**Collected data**

☆ ☆ ☆ ☆ ☆

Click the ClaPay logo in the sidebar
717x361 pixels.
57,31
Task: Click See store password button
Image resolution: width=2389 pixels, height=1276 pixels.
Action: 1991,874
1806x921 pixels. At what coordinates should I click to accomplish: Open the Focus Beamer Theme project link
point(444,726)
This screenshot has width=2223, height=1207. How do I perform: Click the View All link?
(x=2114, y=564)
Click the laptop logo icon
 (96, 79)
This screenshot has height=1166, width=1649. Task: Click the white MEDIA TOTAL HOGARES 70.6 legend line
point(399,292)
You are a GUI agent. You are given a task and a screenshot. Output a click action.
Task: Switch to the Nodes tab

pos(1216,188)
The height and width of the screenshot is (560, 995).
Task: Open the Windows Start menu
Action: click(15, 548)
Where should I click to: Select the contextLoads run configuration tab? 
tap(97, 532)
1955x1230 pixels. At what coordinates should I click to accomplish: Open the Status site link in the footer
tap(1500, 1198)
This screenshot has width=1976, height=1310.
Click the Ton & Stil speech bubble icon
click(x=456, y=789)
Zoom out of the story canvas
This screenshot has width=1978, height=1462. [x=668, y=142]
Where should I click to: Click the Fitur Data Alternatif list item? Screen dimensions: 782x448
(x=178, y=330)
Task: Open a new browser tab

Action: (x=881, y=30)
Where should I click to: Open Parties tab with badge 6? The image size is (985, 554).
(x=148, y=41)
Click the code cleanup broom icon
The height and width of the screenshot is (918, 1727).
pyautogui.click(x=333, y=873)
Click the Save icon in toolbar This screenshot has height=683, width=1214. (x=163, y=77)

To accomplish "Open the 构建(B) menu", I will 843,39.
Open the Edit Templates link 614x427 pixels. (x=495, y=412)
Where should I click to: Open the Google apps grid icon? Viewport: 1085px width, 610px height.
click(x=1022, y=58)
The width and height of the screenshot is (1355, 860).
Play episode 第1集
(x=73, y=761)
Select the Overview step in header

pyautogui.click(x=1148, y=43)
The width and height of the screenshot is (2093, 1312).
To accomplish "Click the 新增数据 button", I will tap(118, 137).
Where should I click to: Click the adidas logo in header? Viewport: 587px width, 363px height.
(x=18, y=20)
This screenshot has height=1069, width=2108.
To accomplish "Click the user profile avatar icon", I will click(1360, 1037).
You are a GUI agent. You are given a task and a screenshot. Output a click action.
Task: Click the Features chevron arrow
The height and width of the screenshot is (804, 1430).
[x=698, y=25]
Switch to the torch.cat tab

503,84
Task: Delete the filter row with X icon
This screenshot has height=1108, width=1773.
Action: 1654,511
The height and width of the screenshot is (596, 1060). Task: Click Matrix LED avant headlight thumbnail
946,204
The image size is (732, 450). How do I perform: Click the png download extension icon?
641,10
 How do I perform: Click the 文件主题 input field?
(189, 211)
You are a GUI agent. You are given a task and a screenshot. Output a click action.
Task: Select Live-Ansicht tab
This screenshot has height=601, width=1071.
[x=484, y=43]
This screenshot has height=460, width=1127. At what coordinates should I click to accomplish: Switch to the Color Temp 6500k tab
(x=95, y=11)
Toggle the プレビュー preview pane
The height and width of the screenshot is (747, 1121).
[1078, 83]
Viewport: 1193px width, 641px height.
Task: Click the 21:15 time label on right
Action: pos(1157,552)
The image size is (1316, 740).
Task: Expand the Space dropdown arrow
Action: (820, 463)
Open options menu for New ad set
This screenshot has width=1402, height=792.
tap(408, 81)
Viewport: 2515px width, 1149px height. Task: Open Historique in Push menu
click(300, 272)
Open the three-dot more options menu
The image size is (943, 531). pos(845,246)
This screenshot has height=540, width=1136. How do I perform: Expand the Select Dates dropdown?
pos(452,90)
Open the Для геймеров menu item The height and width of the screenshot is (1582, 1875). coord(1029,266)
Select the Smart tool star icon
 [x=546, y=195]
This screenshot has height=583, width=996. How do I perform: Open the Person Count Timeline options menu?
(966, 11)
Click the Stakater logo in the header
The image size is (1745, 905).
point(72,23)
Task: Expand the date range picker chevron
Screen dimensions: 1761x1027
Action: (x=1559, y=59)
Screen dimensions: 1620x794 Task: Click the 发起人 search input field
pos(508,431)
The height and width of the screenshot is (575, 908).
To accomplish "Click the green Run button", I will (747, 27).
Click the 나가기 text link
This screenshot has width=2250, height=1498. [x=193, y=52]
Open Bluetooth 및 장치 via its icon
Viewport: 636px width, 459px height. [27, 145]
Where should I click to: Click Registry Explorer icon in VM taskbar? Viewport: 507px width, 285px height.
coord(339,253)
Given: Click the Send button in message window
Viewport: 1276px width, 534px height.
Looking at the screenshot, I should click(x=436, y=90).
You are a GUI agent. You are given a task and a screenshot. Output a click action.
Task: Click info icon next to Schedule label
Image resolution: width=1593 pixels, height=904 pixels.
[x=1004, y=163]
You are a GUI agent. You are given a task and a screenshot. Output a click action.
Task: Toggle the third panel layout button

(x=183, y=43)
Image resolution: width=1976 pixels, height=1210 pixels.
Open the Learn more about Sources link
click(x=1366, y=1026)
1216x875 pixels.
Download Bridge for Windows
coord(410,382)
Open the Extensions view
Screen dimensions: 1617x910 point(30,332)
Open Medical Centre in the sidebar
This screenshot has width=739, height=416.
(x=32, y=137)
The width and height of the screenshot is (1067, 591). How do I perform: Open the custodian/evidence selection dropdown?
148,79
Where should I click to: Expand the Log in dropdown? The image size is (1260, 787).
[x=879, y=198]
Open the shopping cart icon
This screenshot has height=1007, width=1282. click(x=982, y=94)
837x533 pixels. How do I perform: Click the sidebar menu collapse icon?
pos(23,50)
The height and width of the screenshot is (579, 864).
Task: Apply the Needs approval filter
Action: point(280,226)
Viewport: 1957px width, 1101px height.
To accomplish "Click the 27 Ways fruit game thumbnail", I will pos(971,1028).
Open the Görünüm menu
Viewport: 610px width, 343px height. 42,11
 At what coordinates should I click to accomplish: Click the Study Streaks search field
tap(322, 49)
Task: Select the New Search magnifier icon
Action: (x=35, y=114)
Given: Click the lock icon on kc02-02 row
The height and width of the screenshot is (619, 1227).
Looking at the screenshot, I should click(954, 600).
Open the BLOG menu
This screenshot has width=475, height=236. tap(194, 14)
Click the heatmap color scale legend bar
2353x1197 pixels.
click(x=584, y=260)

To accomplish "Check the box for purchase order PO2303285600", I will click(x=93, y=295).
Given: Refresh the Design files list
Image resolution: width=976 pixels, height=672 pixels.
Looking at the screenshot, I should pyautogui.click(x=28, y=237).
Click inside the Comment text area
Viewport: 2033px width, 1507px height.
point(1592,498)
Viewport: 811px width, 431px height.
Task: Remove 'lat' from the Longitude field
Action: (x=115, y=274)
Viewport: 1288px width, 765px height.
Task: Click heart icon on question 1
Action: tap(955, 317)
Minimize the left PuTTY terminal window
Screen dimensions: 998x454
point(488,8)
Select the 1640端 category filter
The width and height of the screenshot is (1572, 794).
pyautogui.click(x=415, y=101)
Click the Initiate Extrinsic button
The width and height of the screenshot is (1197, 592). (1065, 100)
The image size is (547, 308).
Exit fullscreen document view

☆ ☆ ☆ ☆ ☆

**PROBLEM DETAILS**
Every entry must be duplicated exactly as it stands.

**ANSWER SECTION**
Click the ClaPay logo in the sidebar
717x361 pixels.
57,31
Task: Click See store password button
Image resolution: width=2389 pixels, height=1276 pixels.
Action: 1991,874
1806x921 pixels. At what coordinates should I click to accomplish: Open the Focus Beamer Theme project link
point(444,726)
This screenshot has width=2223, height=1207. How do I perform: Click the View All link?
(x=2114, y=564)
Click the laptop logo icon
 (96, 79)
This screenshot has height=1166, width=1649. Task: Click the white MEDIA TOTAL HOGARES 70.6 legend line
point(399,292)
You are a GUI agent. You are given a task and a screenshot. Output a click action.
Task: Switch to the Nodes tab

pos(1216,188)
The height and width of the screenshot is (560, 995).
Task: Open the Windows Start menu
Action: click(15, 548)
Where should I click to: Select the contextLoads run configuration tab? 
tap(97, 532)
1955x1230 pixels. At what coordinates should I click to accomplish: Open the Status site link in the footer
tap(1500, 1198)
This screenshot has width=1976, height=1310.
Click the Ton & Stil speech bubble icon
click(x=456, y=789)
Zoom out of the story canvas
This screenshot has width=1978, height=1462. [x=668, y=142]
Where should I click to: Click the Fitur Data Alternatif list item? Screen dimensions: 782x448
(x=178, y=330)
Task: Open a new browser tab

Action: (x=881, y=30)
Where should I click to: Open Parties tab with badge 6? The image size is (985, 554).
(x=148, y=41)
Click the code cleanup broom icon
The height and width of the screenshot is (918, 1727).
pyautogui.click(x=333, y=873)
Click the Save icon in toolbar This screenshot has height=683, width=1214. (x=163, y=77)

To accomplish "Open the 构建(B) menu", I will 843,39.
Open the Edit Templates link 614x427 pixels. (x=495, y=412)
Where should I click to: Open the Google apps grid icon? Viewport: 1085px width, 610px height.
click(x=1022, y=58)
The width and height of the screenshot is (1355, 860).
Play episode 第1集
(x=73, y=761)
Select the Overview step in header

pyautogui.click(x=1148, y=43)
The width and height of the screenshot is (2093, 1312).
To accomplish "Click the 新增数据 button", I will tap(118, 137).
Where should I click to: Click the adidas logo in header? Viewport: 587px width, 363px height.
(x=18, y=20)
This screenshot has height=1069, width=2108.
To accomplish "Click the user profile avatar icon", I will click(1360, 1037).
You are a GUI agent. You are given a task and a screenshot. Output a click action.
Task: Click the Features chevron arrow
The height and width of the screenshot is (804, 1430).
[x=698, y=25]
Switch to the torch.cat tab

503,84
Task: Delete the filter row with X icon
This screenshot has height=1108, width=1773.
Action: 1654,511
The height and width of the screenshot is (596, 1060). Task: Click Matrix LED avant headlight thumbnail
946,204
The image size is (732, 450). How do I perform: Click the png download extension icon?
641,10
 How do I perform: Click the 文件主题 input field?
(189, 211)
You are a GUI agent. You are given a task and a screenshot. Output a click action.
Task: Select Live-Ansicht tab
This screenshot has height=601, width=1071.
[x=484, y=43]
This screenshot has height=460, width=1127. At what coordinates should I click to accomplish: Switch to the Color Temp 6500k tab
(x=95, y=11)
Toggle the プレビュー preview pane
The height and width of the screenshot is (747, 1121).
[1078, 83]
Viewport: 1193px width, 641px height.
Task: Click the 21:15 time label on right
Action: pos(1157,552)
The image size is (1316, 740).
Task: Expand the Space dropdown arrow
Action: (820, 463)
Open options menu for New ad set
This screenshot has width=1402, height=792.
tap(408, 81)
Viewport: 2515px width, 1149px height. Task: Open Historique in Push menu
click(300, 272)
Open the three-dot more options menu
The image size is (943, 531). pos(845,246)
This screenshot has height=540, width=1136. How do I perform: Expand the Select Dates dropdown?
pos(452,90)
Open the Для геймеров menu item The height and width of the screenshot is (1582, 1875). coord(1029,266)
Select the Smart tool star icon
 [x=546, y=195]
This screenshot has height=583, width=996. How do I perform: Open the Person Count Timeline options menu?
(966, 11)
Click the Stakater logo in the header
The image size is (1745, 905).
point(72,23)
Task: Expand the date range picker chevron
Screen dimensions: 1761x1027
Action: (x=1559, y=59)
Screen dimensions: 1620x794 Task: Click the 发起人 search input field
pos(508,431)
The height and width of the screenshot is (575, 908).
To accomplish "Click the green Run button", I will (747, 27).
Click the 나가기 text link
This screenshot has width=2250, height=1498. [x=193, y=52]
Open Bluetooth 및 장치 via its icon
Viewport: 636px width, 459px height. [27, 145]
Where should I click to: Click Registry Explorer icon in VM taskbar? Viewport: 507px width, 285px height.
coord(339,253)
Given: Click the Send button in message window
Viewport: 1276px width, 534px height.
Looking at the screenshot, I should click(x=436, y=90).
You are a GUI agent. You are given a task and a screenshot. Output a click action.
Task: Click info icon next to Schedule label
Image resolution: width=1593 pixels, height=904 pixels.
[x=1004, y=163]
You are a GUI agent. You are given a task and a screenshot. Output a click action.
Task: Toggle the third panel layout button

(x=183, y=43)
Image resolution: width=1976 pixels, height=1210 pixels.
Open the Learn more about Sources link
click(x=1366, y=1026)
1216x875 pixels.
Download Bridge for Windows
coord(410,382)
Open the Extensions view
Screen dimensions: 1617x910 point(30,332)
Open Medical Centre in the sidebar
This screenshot has width=739, height=416.
(x=32, y=137)
The width and height of the screenshot is (1067, 591). How do I perform: Open the custodian/evidence selection dropdown?
148,79
Where should I click to: Expand the Log in dropdown? The image size is (1260, 787).
[x=879, y=198]
Open the shopping cart icon
This screenshot has height=1007, width=1282. click(x=982, y=94)
837x533 pixels. How do I perform: Click the sidebar menu collapse icon?
pos(23,50)
The height and width of the screenshot is (579, 864).
Task: Apply the Needs approval filter
Action: point(280,226)
Viewport: 1957px width, 1101px height.
To accomplish "Click the 27 Ways fruit game thumbnail", I will pos(971,1028).
Open the Görünüm menu
Viewport: 610px width, 343px height. 42,11
 At what coordinates should I click to accomplish: Click the Study Streaks search field
tap(322, 49)
Task: Select the New Search magnifier icon
Action: (x=35, y=114)
Given: Click the lock icon on kc02-02 row
The height and width of the screenshot is (619, 1227).
Looking at the screenshot, I should click(954, 600).
Open the BLOG menu
This screenshot has width=475, height=236. tap(194, 14)
Click the heatmap color scale legend bar
2353x1197 pixels.
click(x=584, y=260)

To accomplish "Check the box for purchase order PO2303285600", I will click(x=93, y=295).
Given: Refresh the Design files list
Image resolution: width=976 pixels, height=672 pixels.
Looking at the screenshot, I should pyautogui.click(x=28, y=237).
Click inside the Comment text area
Viewport: 2033px width, 1507px height.
point(1592,498)
Viewport: 811px width, 431px height.
Task: Remove 'lat' from the Longitude field
Action: (x=115, y=274)
Viewport: 1288px width, 765px height.
Task: Click heart icon on question 1
Action: tap(955, 317)
Minimize the left PuTTY terminal window
Screen dimensions: 998x454
point(488,8)
Select the 1640端 category filter
The width and height of the screenshot is (1572, 794).
pyautogui.click(x=415, y=101)
Click the Initiate Extrinsic button
The width and height of the screenshot is (1197, 592). (1065, 100)
The image size is (547, 308).
Exit fullscreen document view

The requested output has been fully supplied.